Unlike systems like Rust, UNSAFE operations are intrinsic to the design.
An unsafe operation imposes a responsibility to obey the contract on
the user of the unsafe operation.
The safe operations, on the other hand, assume the provider did
the right thing.
The type system has two roles. First, it provides the safe implicit coercions
based on subtyping rules. Secondly, auxilliary algorithms must track
liveness states.
Borrowed values must be forgotten. This means they cannot be put on the heap.
As usual, pointers to variables, by either addressing or closure formation
are not tracked.
A borrowed parameter expresses a contract assertion that the borrowing
function will forget the parameter and it’s contents. For a local
variable, borrowed type implies that the variable will not be used
after the variable it borrowed from (if uniq) is killed.

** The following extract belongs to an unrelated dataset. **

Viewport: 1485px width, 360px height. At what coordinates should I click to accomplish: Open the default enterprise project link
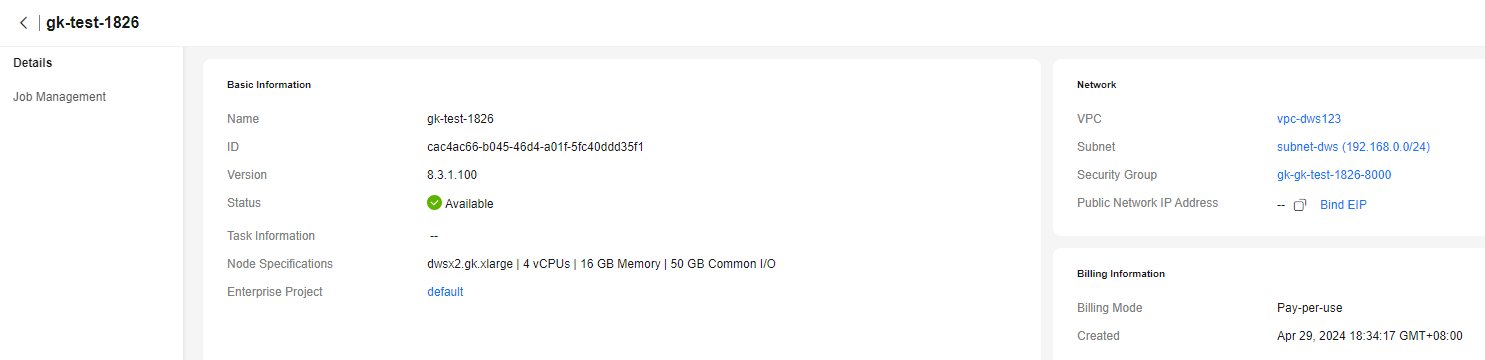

There are thus two kinds of contracts: those that are enforced
by the compiler, including those that are involve implicit safe
coercions, and those that impose constraints on the programmer
to ensure the resulting system is sound.
UNLIKE other systems, the type system does NOT ensure soundness.
Rather, it partitions the responsibility, so that it is responsible for
enforcement of parts of a contract, and the programmer the other parts.
The resulting system is SIMPLE and the programmer responsibilities
MANIFEST. The programmer should be able to prove their part
of the contract is adhered to, so that the compiler type checks,
which prove the other parts are adhered to, result in a sound system.
All this with a caveat that the compiler type system cannot track
aliases. Explicit addressing is MANIFEST so use of the addresses
is again the programmer responsibility.
Unfortunately, CLOSURE FORMATION is NOT manifest (explicit)
and is therefore difficult for both the compiler and programmer
to account for.
Still .. something is better than nothing. We do not support
throwing out expressivity just because the resulting system
allows coding which is hard to prove correct. Restrictions just lead
to work around which are even harder to prove correct.
—
John Skaller
ska...@internode.on.net